Vielen Dank! – Für die Linksfraktion hat die Kollegin Kittler das Wort.

Sehr geehrte Frau Präsidentin! Sehr geehrte Damen und Herren! Wir haben hier einen Antrag vorzuliegen,

[Georg Pazderski (AfD): Wir haben „einen Antrag vorzuliegen“ – was ist das für ein Deutsch?]

bei dem ich wieder einmal sage: Es ist ja schön, dass Sie auch schon aus dem Mustopf kommen. Ich möchte hier auf den von Herrn Tabor benutzten Begriff Aufmerksamkeitsstörung zurückkommen. Diesen Begriff hatte er meinem Kollegen Langenbrinck, der gerade wiedererscheint, entgegengerufen. Ich glaube, die Aufmerksamkeitsstörung liegt eher bei Ihnen vor.

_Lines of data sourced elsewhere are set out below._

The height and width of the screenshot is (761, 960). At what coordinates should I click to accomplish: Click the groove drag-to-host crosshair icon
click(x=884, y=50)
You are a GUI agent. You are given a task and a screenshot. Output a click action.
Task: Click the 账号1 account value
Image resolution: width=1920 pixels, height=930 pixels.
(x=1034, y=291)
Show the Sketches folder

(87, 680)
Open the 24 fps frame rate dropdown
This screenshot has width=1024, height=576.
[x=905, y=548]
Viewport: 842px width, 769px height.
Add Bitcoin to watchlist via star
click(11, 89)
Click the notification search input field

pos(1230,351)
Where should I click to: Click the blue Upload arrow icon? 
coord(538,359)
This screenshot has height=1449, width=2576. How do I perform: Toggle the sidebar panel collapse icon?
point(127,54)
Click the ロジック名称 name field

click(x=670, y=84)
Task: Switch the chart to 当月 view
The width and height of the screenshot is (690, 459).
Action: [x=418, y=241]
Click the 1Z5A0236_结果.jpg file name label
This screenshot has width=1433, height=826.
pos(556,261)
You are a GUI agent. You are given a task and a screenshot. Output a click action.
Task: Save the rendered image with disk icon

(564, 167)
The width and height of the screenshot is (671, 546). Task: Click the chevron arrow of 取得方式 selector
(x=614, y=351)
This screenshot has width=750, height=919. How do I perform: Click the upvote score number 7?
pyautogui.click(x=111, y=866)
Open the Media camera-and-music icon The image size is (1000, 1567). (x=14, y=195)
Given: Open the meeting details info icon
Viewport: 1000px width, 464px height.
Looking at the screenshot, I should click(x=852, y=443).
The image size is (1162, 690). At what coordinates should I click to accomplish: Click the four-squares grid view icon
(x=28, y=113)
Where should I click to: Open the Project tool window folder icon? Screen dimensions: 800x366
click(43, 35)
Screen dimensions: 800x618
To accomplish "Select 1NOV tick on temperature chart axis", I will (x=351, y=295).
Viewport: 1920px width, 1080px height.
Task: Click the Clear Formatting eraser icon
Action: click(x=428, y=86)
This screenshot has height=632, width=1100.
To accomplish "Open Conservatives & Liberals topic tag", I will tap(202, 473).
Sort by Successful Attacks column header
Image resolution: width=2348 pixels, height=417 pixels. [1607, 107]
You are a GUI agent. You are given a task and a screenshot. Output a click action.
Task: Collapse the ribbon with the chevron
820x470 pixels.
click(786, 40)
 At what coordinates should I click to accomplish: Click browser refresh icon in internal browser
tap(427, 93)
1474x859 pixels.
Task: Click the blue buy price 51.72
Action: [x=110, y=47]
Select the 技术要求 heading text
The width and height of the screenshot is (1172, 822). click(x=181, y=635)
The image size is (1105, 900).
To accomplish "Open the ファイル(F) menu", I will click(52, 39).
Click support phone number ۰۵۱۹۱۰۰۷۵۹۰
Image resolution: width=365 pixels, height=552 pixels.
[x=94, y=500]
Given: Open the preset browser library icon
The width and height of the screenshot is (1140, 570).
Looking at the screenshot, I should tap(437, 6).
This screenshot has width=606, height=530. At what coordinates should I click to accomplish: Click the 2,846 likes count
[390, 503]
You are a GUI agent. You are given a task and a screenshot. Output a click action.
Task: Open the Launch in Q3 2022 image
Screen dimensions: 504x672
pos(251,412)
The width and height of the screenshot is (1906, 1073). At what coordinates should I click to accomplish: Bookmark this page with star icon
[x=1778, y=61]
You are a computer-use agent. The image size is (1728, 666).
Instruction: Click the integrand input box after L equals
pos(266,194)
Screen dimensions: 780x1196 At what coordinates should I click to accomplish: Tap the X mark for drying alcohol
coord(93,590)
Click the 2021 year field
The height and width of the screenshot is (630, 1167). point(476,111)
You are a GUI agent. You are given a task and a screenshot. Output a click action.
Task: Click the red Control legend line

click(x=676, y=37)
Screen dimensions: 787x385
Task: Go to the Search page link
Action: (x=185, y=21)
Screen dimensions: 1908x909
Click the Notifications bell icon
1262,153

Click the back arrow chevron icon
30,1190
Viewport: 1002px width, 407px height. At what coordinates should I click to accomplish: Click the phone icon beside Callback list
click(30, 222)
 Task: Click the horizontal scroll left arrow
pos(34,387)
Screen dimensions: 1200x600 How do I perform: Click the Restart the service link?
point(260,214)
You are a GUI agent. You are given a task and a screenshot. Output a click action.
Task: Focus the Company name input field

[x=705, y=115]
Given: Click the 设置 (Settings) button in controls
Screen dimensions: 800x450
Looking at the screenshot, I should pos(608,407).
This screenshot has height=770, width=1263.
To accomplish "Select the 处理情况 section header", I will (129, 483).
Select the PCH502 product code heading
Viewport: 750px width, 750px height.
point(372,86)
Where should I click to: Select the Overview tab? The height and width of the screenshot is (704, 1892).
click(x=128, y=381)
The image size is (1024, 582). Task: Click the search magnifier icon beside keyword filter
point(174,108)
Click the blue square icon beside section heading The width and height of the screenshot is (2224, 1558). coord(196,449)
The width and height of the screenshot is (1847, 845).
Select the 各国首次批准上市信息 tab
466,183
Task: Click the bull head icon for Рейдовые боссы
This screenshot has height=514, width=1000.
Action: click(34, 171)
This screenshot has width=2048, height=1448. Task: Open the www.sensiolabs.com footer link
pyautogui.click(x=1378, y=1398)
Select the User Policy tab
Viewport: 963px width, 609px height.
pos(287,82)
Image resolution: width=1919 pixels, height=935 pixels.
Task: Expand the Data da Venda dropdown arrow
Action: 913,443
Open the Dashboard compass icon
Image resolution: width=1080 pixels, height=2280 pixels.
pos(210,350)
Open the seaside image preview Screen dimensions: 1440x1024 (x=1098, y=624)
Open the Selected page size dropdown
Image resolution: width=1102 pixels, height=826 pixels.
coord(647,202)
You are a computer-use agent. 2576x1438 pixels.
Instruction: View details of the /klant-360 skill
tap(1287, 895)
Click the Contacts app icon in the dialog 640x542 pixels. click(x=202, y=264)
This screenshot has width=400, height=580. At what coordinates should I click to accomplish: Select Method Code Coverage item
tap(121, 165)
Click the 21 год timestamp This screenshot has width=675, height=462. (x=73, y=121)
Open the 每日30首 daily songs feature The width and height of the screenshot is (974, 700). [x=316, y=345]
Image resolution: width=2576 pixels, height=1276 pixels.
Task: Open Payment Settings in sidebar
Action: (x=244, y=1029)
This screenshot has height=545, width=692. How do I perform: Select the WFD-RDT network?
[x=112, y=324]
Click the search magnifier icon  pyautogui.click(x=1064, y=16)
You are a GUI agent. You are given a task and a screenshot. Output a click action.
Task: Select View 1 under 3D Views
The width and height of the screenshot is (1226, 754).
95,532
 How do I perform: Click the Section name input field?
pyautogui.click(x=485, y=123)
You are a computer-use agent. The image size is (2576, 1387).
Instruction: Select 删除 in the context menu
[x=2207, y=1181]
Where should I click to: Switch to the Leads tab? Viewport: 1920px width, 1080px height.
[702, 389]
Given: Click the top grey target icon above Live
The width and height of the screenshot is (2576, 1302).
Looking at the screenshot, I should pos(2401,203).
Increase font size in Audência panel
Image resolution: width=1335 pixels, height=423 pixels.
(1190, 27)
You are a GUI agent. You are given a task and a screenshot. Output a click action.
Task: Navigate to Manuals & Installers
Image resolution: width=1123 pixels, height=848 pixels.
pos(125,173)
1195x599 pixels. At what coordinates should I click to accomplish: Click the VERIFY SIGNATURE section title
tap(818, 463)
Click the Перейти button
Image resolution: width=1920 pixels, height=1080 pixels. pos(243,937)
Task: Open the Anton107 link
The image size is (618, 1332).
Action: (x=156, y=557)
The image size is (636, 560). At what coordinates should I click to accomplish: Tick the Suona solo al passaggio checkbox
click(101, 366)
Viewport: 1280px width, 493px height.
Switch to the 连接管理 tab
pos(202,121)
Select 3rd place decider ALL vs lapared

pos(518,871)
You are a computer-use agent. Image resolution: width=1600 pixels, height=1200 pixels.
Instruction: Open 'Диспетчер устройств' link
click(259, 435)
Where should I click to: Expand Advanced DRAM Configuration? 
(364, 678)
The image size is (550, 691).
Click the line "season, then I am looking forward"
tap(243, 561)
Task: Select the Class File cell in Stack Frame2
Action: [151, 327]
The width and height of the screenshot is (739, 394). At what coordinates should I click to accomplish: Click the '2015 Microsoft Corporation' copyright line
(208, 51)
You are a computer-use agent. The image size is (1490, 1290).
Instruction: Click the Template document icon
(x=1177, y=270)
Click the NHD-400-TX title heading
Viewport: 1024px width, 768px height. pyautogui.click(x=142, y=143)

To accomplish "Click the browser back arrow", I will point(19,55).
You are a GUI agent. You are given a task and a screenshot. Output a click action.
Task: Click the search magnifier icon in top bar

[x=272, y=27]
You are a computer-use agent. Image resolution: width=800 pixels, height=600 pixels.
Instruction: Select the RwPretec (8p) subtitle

Ich möchte Sie auf einige Fakten aufmerksam machen: Es gab einen Koalitionsantrag vom 14. Juni 2017, der am 22. März 2018 beschlossen wurde. Es handelte sich um den Antrag mit der Drucksachennummer 18/0393; er trug

den Titel „Medienkompetenz mit Rundem Tisch Medienbildung stärken“. Meine Kollegin von der SPD ist schon kurz darauf eingegangen. Ich möchte es einmal ein bisschen ausführlicher machen. Offensichtlich ist es Ihrer Aufmerksamkeit entgangen, dass in diesem Antrag gefordert wurde, dass der Runde Tisch Aufgaben erfüllen soll – und der Senat gleich mit –, nämlich die Inhalte und Rahmenbedingungen der schulischen und außerschulischen Medienbildung auf Relevanz zu prüfen, Bedeutung und Funktionalität – ich zitiere – im Kontext der privaten, gesellschaftlichen und wirtschaftlichen Mediennutzung. – Dann wurde weiter festgelegt, dass die Erfahrungen, das Wissen und Bedarfsanalysen aus Wissenschaft, Zivilgesellschaft, Wirtschaft und dergleichen einbezogen werden sollen, um Lehrinhalte, Lehrmittel und Lernmittel in der Medienbildung zu prüfen und den Anforderungen entsprechend zu verändern. Weiterhin wurde gefordert, die Aktualität der Lehrinhalte zu prüfen und Fortbildungsangebote zur Medienbildung zu unterbreiten.

Wenn ich mir jetzt angucke, was Sie in Ihrem Antrag wollen, dann kann ich nur sagen: Das hat unser Antrag schon längst abgeräumt. Der Runde Tisch Medienbildung wurde im Jahr 2018 von der Senatskanzlei ins Leben gerufen. Es gibt auch Ergebnisse. Dazu haben wir eine Mitteilung – zur Kenntnisnahme – Drucksache 18/1488; vielleicht lesen Sie die auch einmal. Dann gab es noch eine Anhörung im Ausschuss für Bildung, Jugend und Familie zur Umsetzung des Digitalpakts – und relativ neu, aus diesem Jahr, eine Anfrage, die mein Kollegen Tobias Schulze und ich gemeinsam gestellt hatten; sie trägt die Drucksachennummer 18/18351, ebenfalls zur Umsetzung des Digitalpakts. Da hat sich der Senat ausführlich erklärt. Lesen Sie sich einfach noch einmal das Protokoll der Anhörung und die Materialien, die die Anzuhörenden mitgebracht haben, und die auch Ihnen ausgehändigt wurden, durch! – Danke!

[Beifall bei der LINKEN, der SPD und den GRÜNEN]

Vielen Dank! – Für die FDP-Fraktion hat der Kollege Fresdorf das Wort.

Vielen Dank, Frau Präsidentin! – Liebe Kolleginnen und Kollegen! Herr Tabor! Ich habe Sie bisher gar nicht so medienfeindlich wahrgenommen, wo Sie doch im Ausschuss jeden Ihrer Beiträge vom Laptop ablesen.

[Beifall bei der CDU – Vereinzelter Beifall bei der SPD]

Dass Medienkompetenz auch ein wichtiger Baustein einer politischen Karriere sein kann, sehen wir jedes Mal im Bildungsausschuss.

(Dirk Stettner)

[Joschka Langenbrinck (SPD): Er hat auch eine Aufmerksamkeitsstörung!]